The GrowthBook experimentation docs put it plainly: "The simplest way this can go wrong is if your metrics are tracking the wrong things, in which case you'll have garbage in and garbage out." AI search experiments need a layered metric stack — not because more metrics are always better, but because each layer captures something the others structurally cannot.

Relevance: the upstream signal everything else depends on

Relevance is the foundation metric, and it's the one teams most often skip because it's the hardest to instrument. In AI search, relevance has two components: finding matching records, and ranking them so the best results appear first. But it extends further — into personalization signals, popularity weighting, and merchandising rules that shape what "best" means for a given user in a given context.

The reason relevance matters upstream is that if your ranking is wrong, every downstream metric is measuring the wrong thing. A model that surfaces irrelevant results with compelling titles will generate clicks. Those clicks will not convert. And by the time you see the conversion signal, you've already run the experiment and shipped the change.

Relevance is qualitative by nature, which is why teams default to proxies. The right approach is to instrument it directly — through human relevance judgments, offline evaluation sets, or model-level signals — and treat it as a leading indicator that validates what your engagement metrics are actually measuring.

Engagement metrics: what CTR and dwell time capture (and miss)

Click-through rate is the most commonly used proxy for search quality, and it has real value — but it has a specific failure mode that matters in AI search. A result set with sensational but irrelevant titles can drive high CTR with low conversion. Goodhart's Law applies directly here: when CTR becomes the target, it ceases to be a good measure of search quality.

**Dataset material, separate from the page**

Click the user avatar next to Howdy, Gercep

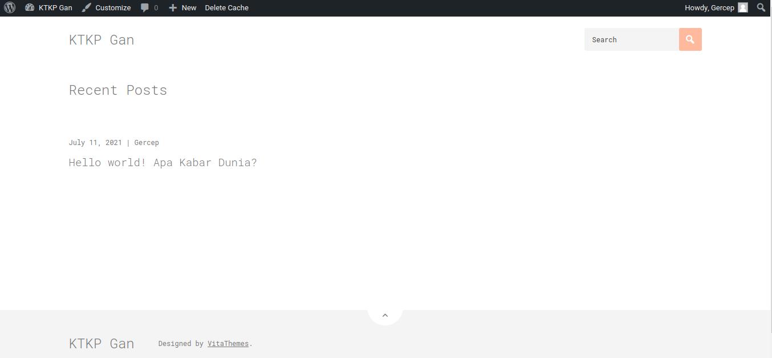[x=743, y=7]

Dwell time adds a dimension CTR misses. If a user clicks a result and immediately returns to the search page, that's a signal of failure that CTR records as a success. The GrowthBook docs flag this pattern explicitly, warning that relying on short-term engagement metrics can "encourage dark patterns in A/B testing, where you inadvertently exploit user trust to boost numbers temporarily at the expense of long-term retention." In AI search, that dynamic is especially dangerous because the model can learn from those clicks and reinforce the pattern.

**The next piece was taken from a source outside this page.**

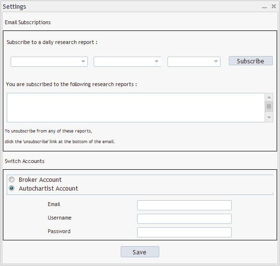
Task: Click the Subscribe button
Action: tap(251, 61)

Use CTR and dwell time as engagement signals, not as success criteria. They belong in your metric stack, but not at the top of it.

Conversion and revenue: the ground-truth validation layer

Conversion rate and revenue are the metrics that validate whether relevance and engagement improvements are real. Frameworks for evaluating search quality consistently name these as the most business-meaningful signals, and GrowthBook's approach to AI experimentation is built around linking model performance directly to user outcomes rather than stopping at surface engagement.

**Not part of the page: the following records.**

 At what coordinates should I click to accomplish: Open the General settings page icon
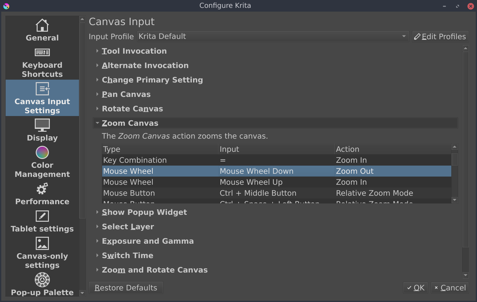coord(42,25)
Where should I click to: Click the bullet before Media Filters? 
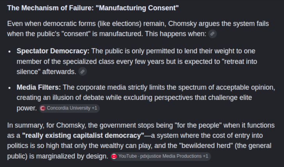(x=10, y=88)
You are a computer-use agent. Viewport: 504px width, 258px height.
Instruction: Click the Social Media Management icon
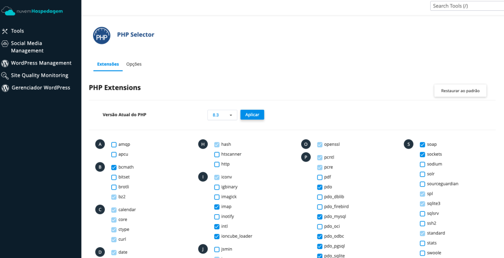(5, 44)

Because conversion is high-stakes, it warrants stricter statistical controls than softer engagement metrics. GrowthBook supports per-metric significance thresholds — applying tighter significance requirements to revenue metrics than to CTR — which is the right configuration for an AI search experiment where a false positive on conversion is far more costly than a false positive on click rate.

Session success and deflection: the metrics that catch what others miss

Session-level metrics capture whether the user actually accomplished their goal — something CTR and conversion can both miss in multi-step journeys. Query reformulation rate is the clearest signal: if a user submits a second query immediately after the first, the first result set failed. Pogo-sticking back to search after clicking a result is the same signal at the click level.

For support and help-center search, zero-result rate is the most direct indicator of model failure. A user who gets zero results doesn't click, doesn't convert, and often doesn't come back. This metric belongs configured as a guardrail — a threshold that flags or halts an experiment even when primary metrics look positive. GrowthBook's guardrail metric system is designed for exactly this use case: ensuring that a win on engagement doesn't mask a simultaneous degradation in core experience quality.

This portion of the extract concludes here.